**Stated task**: In the lines from the one containing "verbiste-gtk_0.1.49-1build1_amd64.deb (141, 1915)" to the one containing "libverbiste-0.1-0v5_0.1.42-2_amd64.deb (143, 568)", swap "Name" for "File name". Write out only those lines, with nothing else changed.

— Begin Provided information —

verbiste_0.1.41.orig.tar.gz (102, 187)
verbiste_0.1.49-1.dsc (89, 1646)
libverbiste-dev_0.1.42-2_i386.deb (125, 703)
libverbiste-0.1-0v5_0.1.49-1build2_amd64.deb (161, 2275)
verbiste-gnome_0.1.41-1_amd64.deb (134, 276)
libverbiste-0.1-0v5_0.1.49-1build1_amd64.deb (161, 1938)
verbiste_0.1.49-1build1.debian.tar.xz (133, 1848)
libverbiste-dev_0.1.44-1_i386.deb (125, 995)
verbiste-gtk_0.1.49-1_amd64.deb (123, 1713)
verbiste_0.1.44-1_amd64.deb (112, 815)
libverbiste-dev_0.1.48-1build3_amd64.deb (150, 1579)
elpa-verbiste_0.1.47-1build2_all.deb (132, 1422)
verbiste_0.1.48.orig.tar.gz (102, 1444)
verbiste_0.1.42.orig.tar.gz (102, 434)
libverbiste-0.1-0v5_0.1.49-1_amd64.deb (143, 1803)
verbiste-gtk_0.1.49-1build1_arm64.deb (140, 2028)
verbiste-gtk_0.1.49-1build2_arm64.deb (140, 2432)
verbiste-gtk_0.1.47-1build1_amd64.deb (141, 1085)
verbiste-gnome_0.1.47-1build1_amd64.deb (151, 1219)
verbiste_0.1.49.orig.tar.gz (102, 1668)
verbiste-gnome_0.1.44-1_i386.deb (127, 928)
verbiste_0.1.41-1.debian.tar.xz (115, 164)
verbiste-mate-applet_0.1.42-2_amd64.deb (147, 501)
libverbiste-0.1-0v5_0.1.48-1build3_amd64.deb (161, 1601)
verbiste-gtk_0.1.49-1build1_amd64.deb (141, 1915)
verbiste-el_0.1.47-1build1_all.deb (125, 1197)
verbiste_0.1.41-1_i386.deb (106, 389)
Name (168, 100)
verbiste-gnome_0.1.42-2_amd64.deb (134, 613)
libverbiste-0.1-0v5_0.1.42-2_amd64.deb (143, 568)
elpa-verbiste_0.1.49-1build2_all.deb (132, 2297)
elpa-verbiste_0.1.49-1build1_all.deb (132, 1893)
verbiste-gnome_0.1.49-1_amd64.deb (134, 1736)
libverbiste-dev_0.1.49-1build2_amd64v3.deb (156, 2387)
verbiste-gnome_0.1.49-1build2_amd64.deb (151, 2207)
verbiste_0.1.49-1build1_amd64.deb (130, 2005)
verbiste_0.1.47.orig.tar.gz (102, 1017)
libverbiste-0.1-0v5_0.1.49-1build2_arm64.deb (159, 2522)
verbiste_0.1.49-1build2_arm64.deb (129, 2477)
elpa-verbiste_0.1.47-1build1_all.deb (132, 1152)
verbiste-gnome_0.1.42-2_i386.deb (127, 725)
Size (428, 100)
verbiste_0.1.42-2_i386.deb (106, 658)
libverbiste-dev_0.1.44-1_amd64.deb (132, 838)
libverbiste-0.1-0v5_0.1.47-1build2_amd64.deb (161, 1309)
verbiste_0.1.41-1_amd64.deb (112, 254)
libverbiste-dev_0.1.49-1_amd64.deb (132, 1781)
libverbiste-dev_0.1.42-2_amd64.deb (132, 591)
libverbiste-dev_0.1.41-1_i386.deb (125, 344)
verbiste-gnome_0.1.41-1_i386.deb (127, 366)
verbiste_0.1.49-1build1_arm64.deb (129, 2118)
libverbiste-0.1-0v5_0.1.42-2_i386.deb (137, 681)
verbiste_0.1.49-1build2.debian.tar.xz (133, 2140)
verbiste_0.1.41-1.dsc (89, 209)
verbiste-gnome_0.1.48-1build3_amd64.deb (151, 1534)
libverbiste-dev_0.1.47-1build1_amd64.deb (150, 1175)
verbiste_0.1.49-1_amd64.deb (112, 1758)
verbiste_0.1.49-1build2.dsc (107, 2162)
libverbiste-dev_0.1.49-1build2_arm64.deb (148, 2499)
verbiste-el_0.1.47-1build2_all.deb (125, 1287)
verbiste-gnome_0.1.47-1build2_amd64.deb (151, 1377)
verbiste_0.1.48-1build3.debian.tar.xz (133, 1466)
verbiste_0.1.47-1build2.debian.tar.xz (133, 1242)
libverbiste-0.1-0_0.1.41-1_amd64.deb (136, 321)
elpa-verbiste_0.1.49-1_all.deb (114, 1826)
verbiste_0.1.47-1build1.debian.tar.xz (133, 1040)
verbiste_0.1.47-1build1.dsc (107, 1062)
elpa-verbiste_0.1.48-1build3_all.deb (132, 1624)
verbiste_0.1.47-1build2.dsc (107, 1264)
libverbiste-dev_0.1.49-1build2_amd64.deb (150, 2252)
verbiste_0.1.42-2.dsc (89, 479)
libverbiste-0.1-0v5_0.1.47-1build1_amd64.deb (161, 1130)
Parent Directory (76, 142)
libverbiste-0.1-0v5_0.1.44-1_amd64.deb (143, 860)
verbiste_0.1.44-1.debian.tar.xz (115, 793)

— End Provided information —
— Begin Provided information —

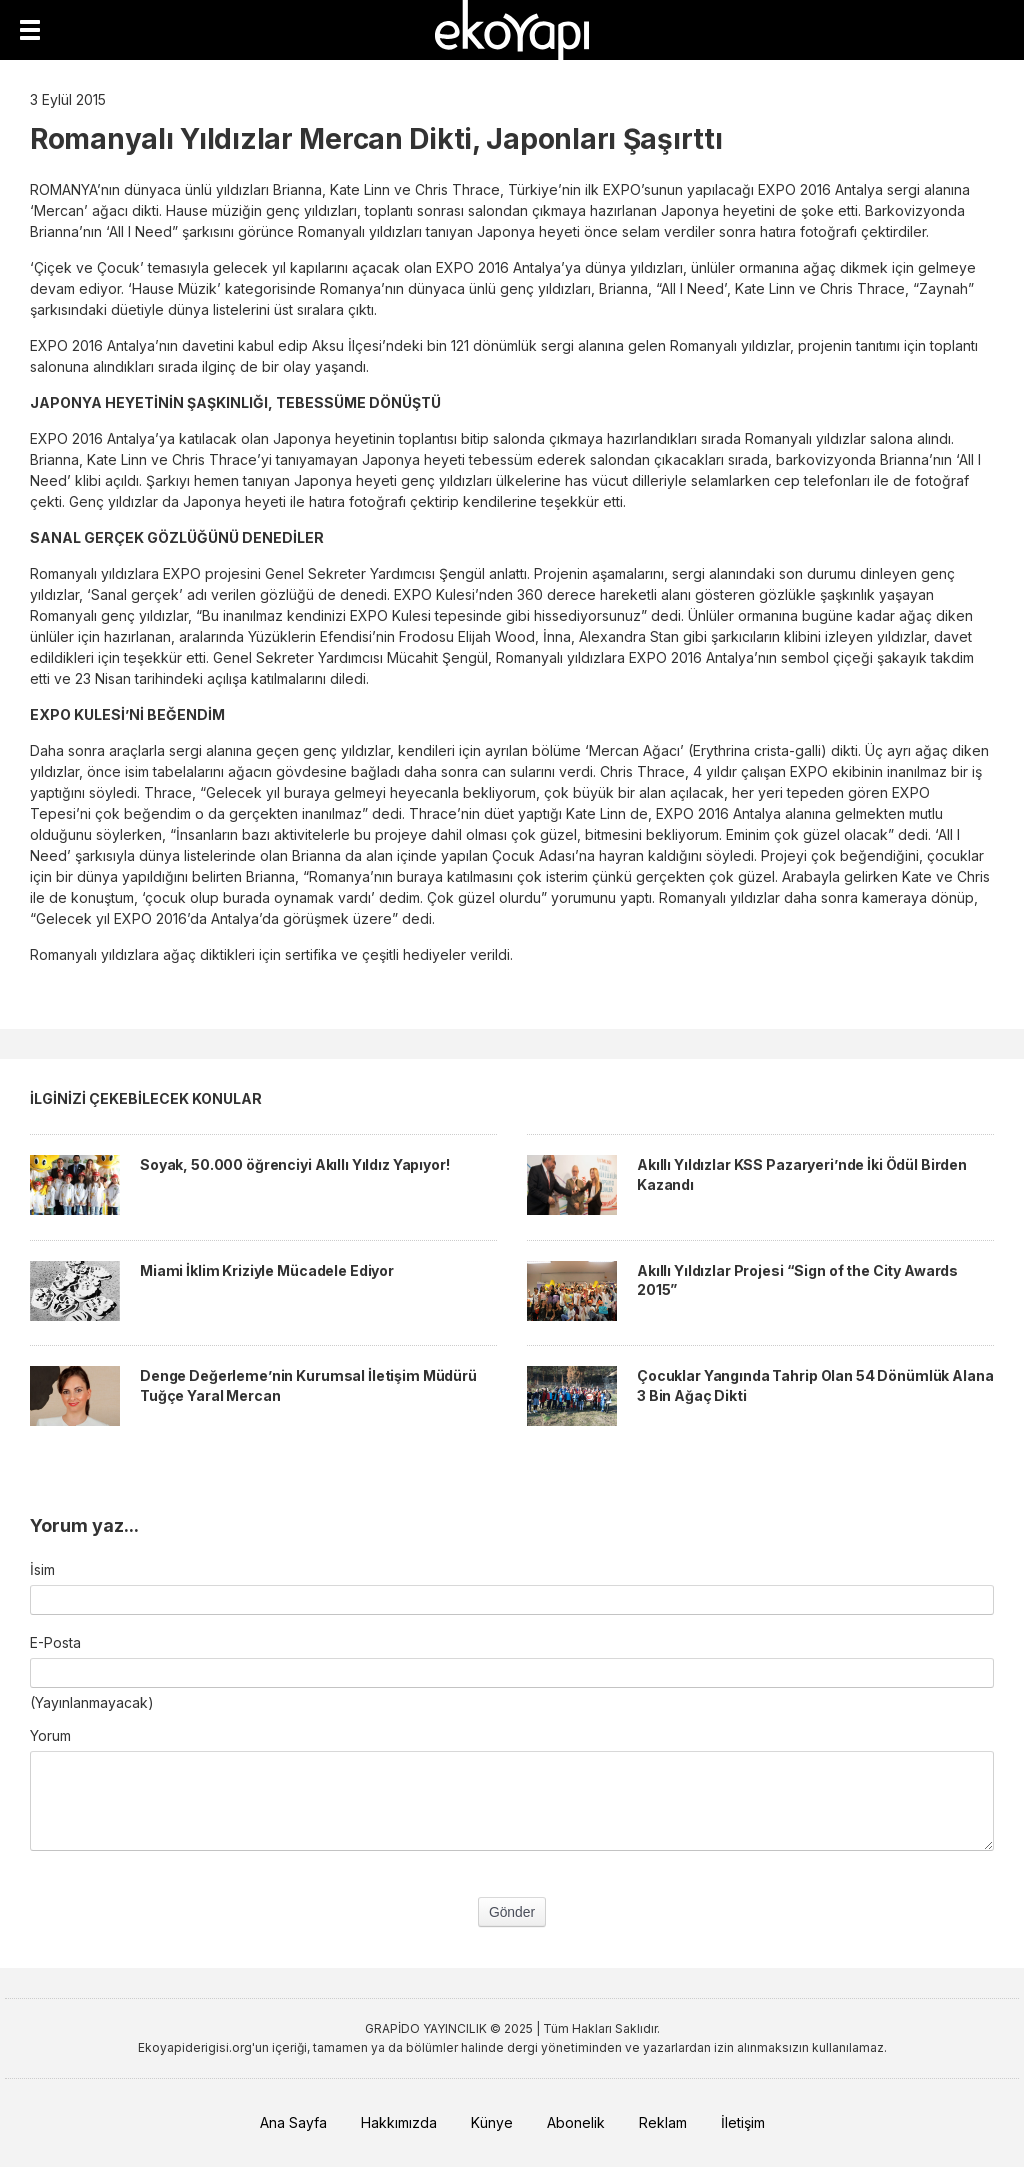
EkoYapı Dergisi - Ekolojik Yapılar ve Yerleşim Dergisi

— End Provided information —

**Response to this task**:
verbiste-gtk_0.1.49-1build1_amd64.deb (141, 1915)
verbiste-el_0.1.47-1build1_all.deb (125, 1197)
verbiste_0.1.41-1_i386.deb (106, 389)
File name (168, 100)
verbiste-gnome_0.1.42-2_amd64.deb (134, 613)
libverbiste-0.1-0v5_0.1.42-2_amd64.deb (143, 568)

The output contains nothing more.